Mais les efforts de Félix Tshisekedi n’ont pas été payés en retour : pas
d’entrevue avec Donald Trump, ni même avec le vice-président Mike Pence. Le président congolais
a dû se contenter de quelques minutes avec le secrétaire d’Etat Mike Pompeo, qui avait refusé de
se rendre à Kinshasa le mois dernier (LC n°818).

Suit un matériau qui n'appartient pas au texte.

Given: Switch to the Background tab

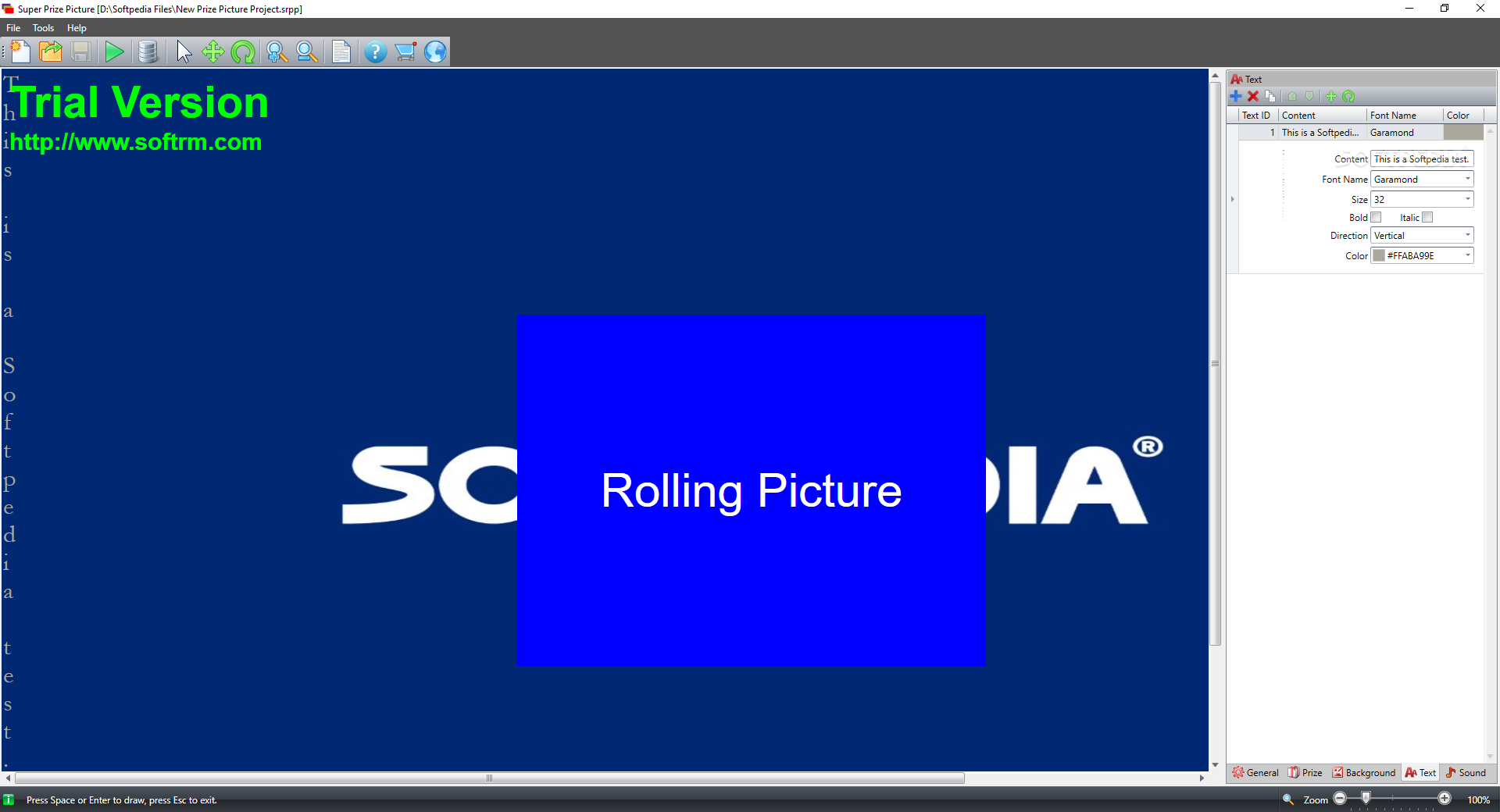Looking at the screenshot, I should click(x=1364, y=772).
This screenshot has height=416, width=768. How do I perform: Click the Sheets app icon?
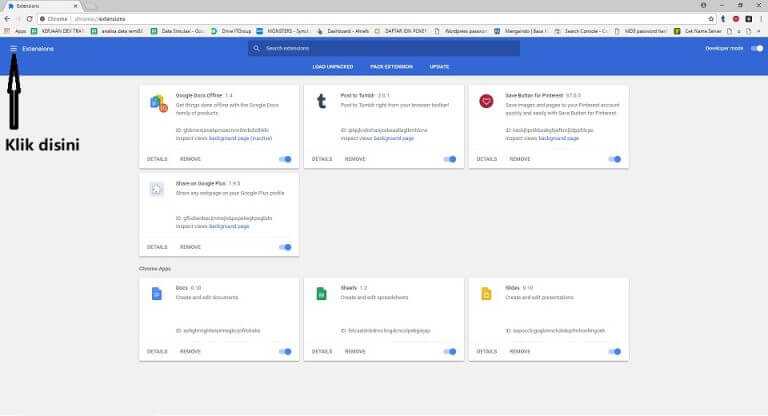point(321,293)
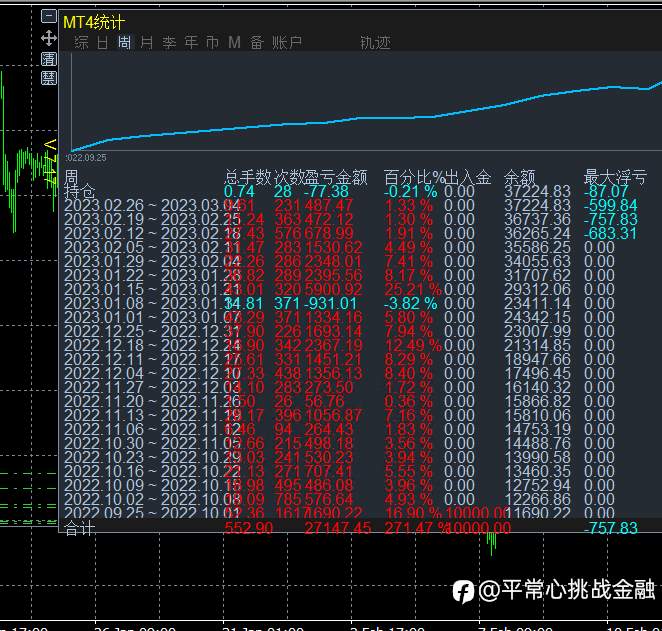662x631 pixels.
Task: Click the 合计 totals row label
Action: pyautogui.click(x=80, y=528)
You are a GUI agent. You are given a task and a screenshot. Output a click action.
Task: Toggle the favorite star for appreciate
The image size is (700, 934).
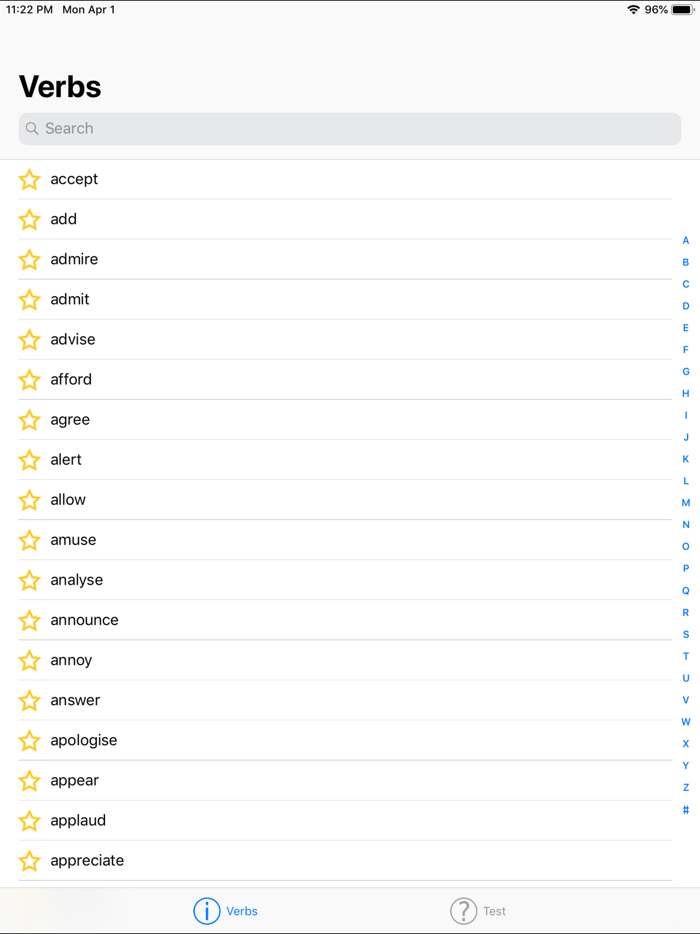click(x=29, y=860)
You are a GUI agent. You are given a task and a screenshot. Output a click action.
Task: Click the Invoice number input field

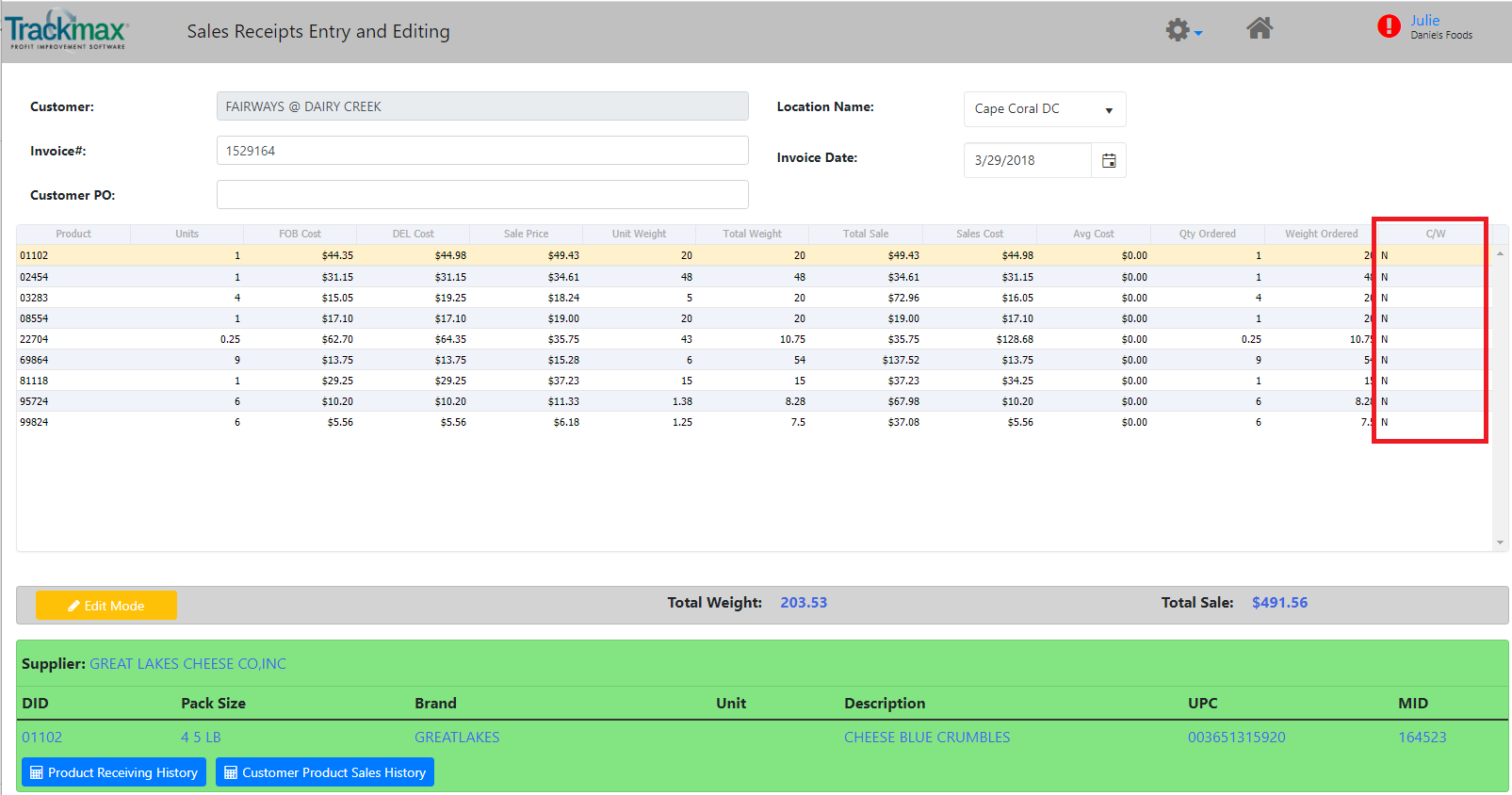tap(482, 151)
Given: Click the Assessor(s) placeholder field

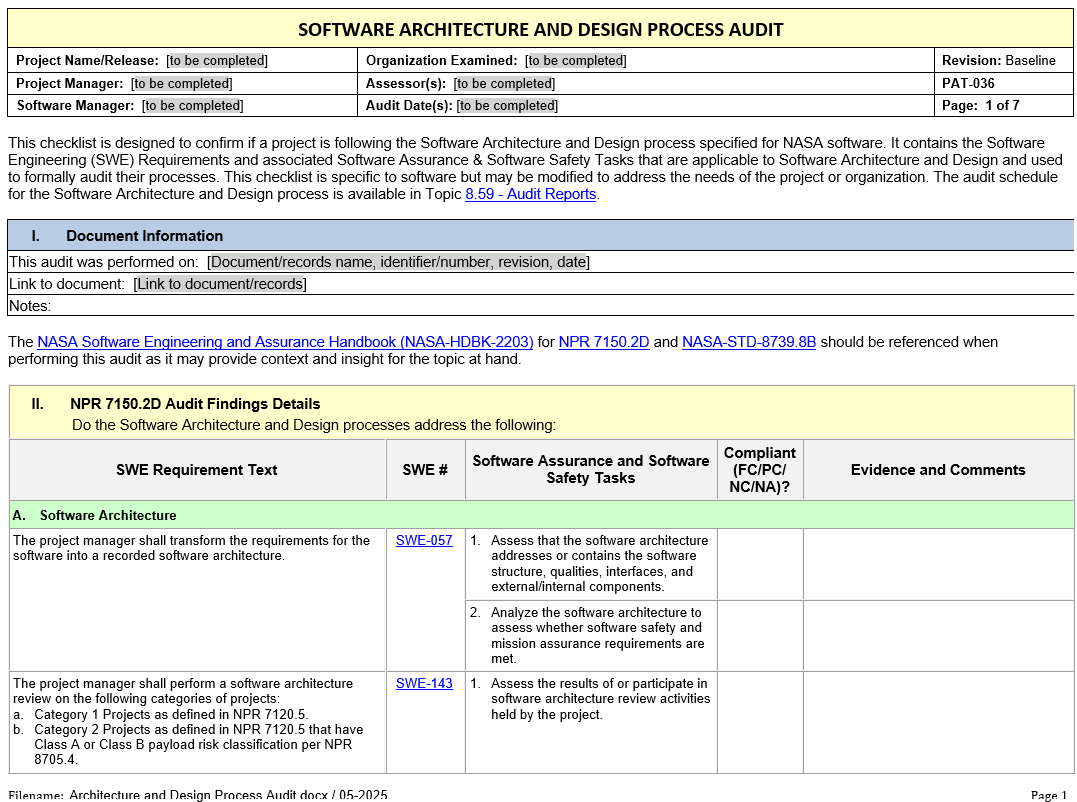Looking at the screenshot, I should click(x=504, y=84).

Sur les ruines des réseaux Gertler
Depuis le retour de Félix
Tshisekedi à Kinshasa, plusieurs réseaux concurrents se bousculent pour transformer
l’ouverture du président congolais vis-à-vis d’Israël en un nouvel axe
diplomatico-business. Leur but : occuper l’espace laissé vacant par Dan
Gertler, désormais sous sanctions américaines. Autour du conseiller sécurité de
la présidence, François Beya Kasonga, et de son
frère Alidor Beya gravitent
plusieurs émissaires israélo-marocains, notamment le consultant Ygal Cohen, longtemps proche du
PDG du groupe de BTP marocain Satram (LC n°803), ainsi que le courtier Didier Sabag, qui représente en
Afrique plusieurs fabricants israéliens de matériel d’interception (IOL n°802). Sous la présidence de Joseph
Kabila, c’était déjà un industriel de la sécurité, Omer Laviv, qui jouait les
facilitateurs entre Kinshasa et Tel Aviv. Mer Group, la société de Laviv,
réglait même les honoraires des nombreux lobbyistes américains qui
travaillaient à Washington pour le régime Kabila (LC n°787). Sous Kabila, deux autres
consultants défendaient à Kinshasa les intérêts de plusieurs sociétés de
sécurité israéliennes : le courtier Steve Bokhobza (IOL n°764) et l’ex-conseiller à la sécurité du
magnat israélien du diamant Beny
Steinmetz, Victor Nassar (LOI n°1473)
La connexion anversoise
Sabag et Cohen ne sont pas les seuls à s’activer entre Kinshasa et Tel Aviv. Un autre réseau, israélo-belge celui-ci, est également à la manœuvre. Il est structuré autour de Pihan Aslan, consul honoraire d’Israël à Kinshasa depuis 2012 et principal acheteur de diamants artisanaux congolais via son comptoir Concorde. Celui qu’une concurrence féroce opposa, dans les années 2000, à son homologue anversois David Zollman a ainsi fait venir à Kinshasa, le 15 mars, le grand rabbin de Bruxelles, Albert Guigui, dont il avait déjà organisé une première visite en RDC en 2012. Membre actif de la conférence des rabbins européens, Albert Guigui est un religieux très politique particulièrement introduit au sein de l’Union européenne.